Ein Profil ist keine Schublade. Wenn deine beiden obersten Balken nah beieinanderliegen, lies beide Texte: viele Menschen sind eine Mischung, und oft beschreibt sie die Mischung am besten.
Woher deine Art zu lieben kommt
Der Gedanke, dass es mehrere, gleichermaßen gültige Arten zu lieben gibt, ist nicht neu. Der kanadische Soziologe John Alan Lee schlug schon 1973 eine Einteilung der Liebesstile vor, die bis heute als Bezugspunkt dient: die leidenschaftliche Liebe, die hingebungsvolle Liebe, die spielerische Liebe, die vernünftige Liebe und Mischungen daraus. Die vier Profile dieses Tests lehnen sich direkt daran an, ohne das gelehrte Vokabular.
Deine Art zu lieben entsteht früh, aus dem, was du zu Hause gesehen hast, aus dem, was deine ersten Geschichten dich gelehrt haben, und aus dem, was funktioniert hat oder nicht. Ein Jugendlicher, der aus heiterem Himmel verlassen wurde, kann ein Erwachsener werden, der alles prüft, bevor er sich bindet. Wer in einer Familie aufwuchs, in der wenig gesagt wurde, kann ein Leben lang die Liebe durch Taten beweisen.
Sie bewegt sich trotzdem, langsamer als man denkt, aber sie bewegt sich.

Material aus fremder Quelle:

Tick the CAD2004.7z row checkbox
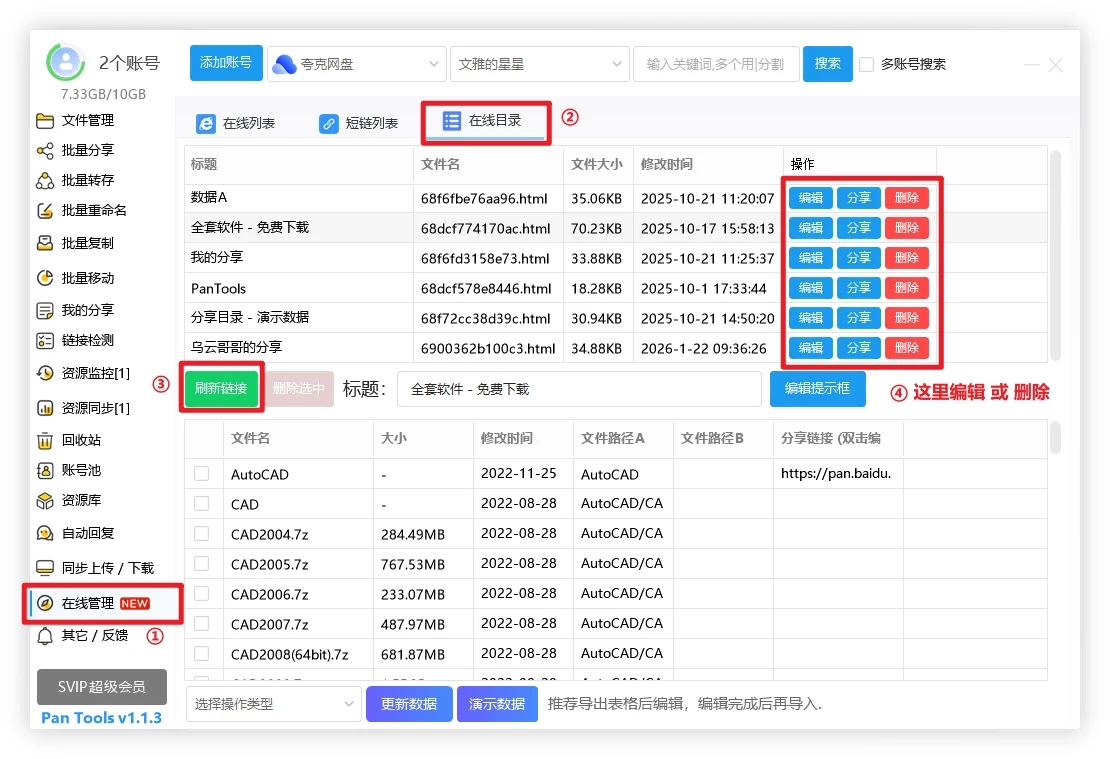The image size is (1110, 759). tap(202, 534)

Eine lange Beziehung, eine Therapie, eine Trennung, die alles auf null stellt: wer diesen Test fünf Jahre später wiederholt, landet nicht immer beim selben Profil.

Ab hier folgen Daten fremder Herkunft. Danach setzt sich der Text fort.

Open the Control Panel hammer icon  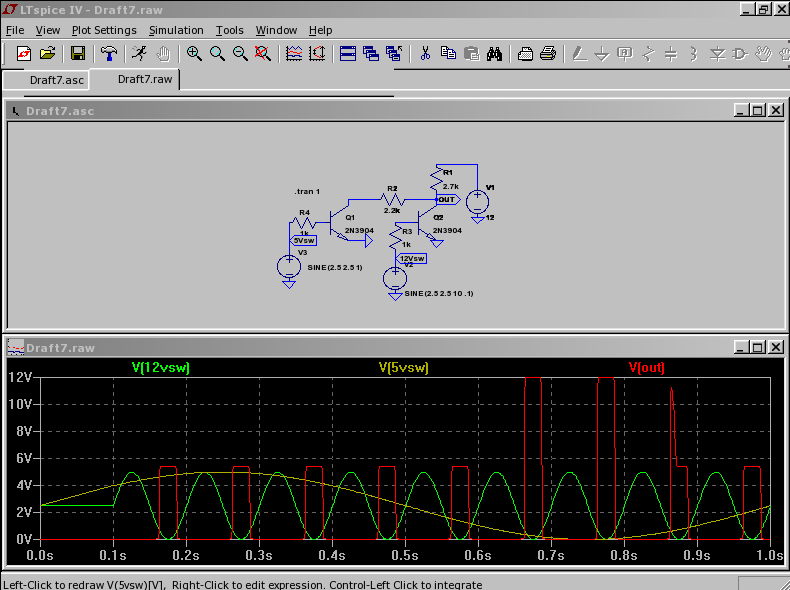point(109,54)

| Der Test | Worauf er antwortet | Was du damit anfängst |
|---|---|---|
| Die Liebespersönlichkeit | Welchen Platz du in einer Geschichte spontan einnimmst | Verstehen, warum immer dieselben Vorwürfe zurückkommen |
| Die Sprache der Liebe | Über welche Gesten du Liebe gibst und über welche du sie empfängst | Aufhören, das anzubieten, was der andere nicht braucht |
| Der Bindungsstil | Was in dir passiert, wenn der andere sich entfernt | Eine Angst beruhigen, die grundlos anspringt |
Keine dieser vier Arten zu lieben ist besser als die anderen. Es sind die Missverständnisse zwischen zwei verschiedenen Arten, die Paaren schaden, nicht die Arten selbst.
Persönlichkeit, Sprache, Bindung: drei Anhaltspunkte, die man nicht verwechseln sollte
Drei Tests tauchen oft zusammen auf und messen drei verschiedene Dinge. So lassen sie sich unterscheiden.
Die drei ergänzen einander. Deine Liebespersönlichkeit sagt, welchen Platz du einnimmst, die Art, wie du diese Liebe im Alltag zeigst sagt, über welche Gesten das läuft, und das, was in dir losgeht, wenn der andere auf Abstand geht sagt, wie sicher du dich fühlst. Ein Paar, das alle drei gemacht hat, hat für eine Weile Gesprächsstoff.
Den Test zu zweit machen und vergleichen
Der Test wird allein gespielt, eine Person nach der anderen. Das Interessante kommt danach: macht ihn jeder für sich, ohne die Antworten des anderen zu sehen, und vergleicht dann die vier Balken.
Zwei gleiche Profile gehen schnell, ihr versteht euch ohne Übersetzung. Zwei gegensätzliche Profile sind häufiger, als man denkt, und gut zu handhaben, sobald sie benannt sind. Ein Leidenschaftlicher mit einem Baumeister zum Beispiel: zwei Menschen, die sich gleich stark lieben, wobei einer täglich Beweise erwartet und der andere einen Fünfjahresplan. An dem Tag, an dem sie das wissen, hören sie auf, es einander vorzuwerfen.
Wer weitergehen will, misst danach was eure Beziehung heute trägt: dieser Test schaut auf die Fakten, nicht auf die Temperamente.
Jeder liest das Profil des anderen laut vor. Das wirkt erstaunlich gut: man hört Dinge, die man schlecht aufgenommen hätte, wenn der andere sie mit eigenen Worten gesagt hätte.
Was dieser Test nicht leistet
Er sagt nicht, ob ihr zusammenpasst. Zwei verschiedene Profile verstehen sich oft sehr gut, und zwei gleiche können sich gegenseitig verrückt machen.
Er ersetzt keine fachliche Einschätzung. Wenn dich anhaltendes Leid, ein Dauerzweifel oder eine Beziehung hierherbringt, die dir wehtut, reichen fünfzehn Fragen nicht, und sie behaupten es auch nicht.
Er ist nicht in Stein gemeißelt. Das Ergebnis beschreibt, wer du gerade bist, mit der Erfahrung, die du heute hast. Mach ihn in zwei Jahren noch einmal, du wirst sehen.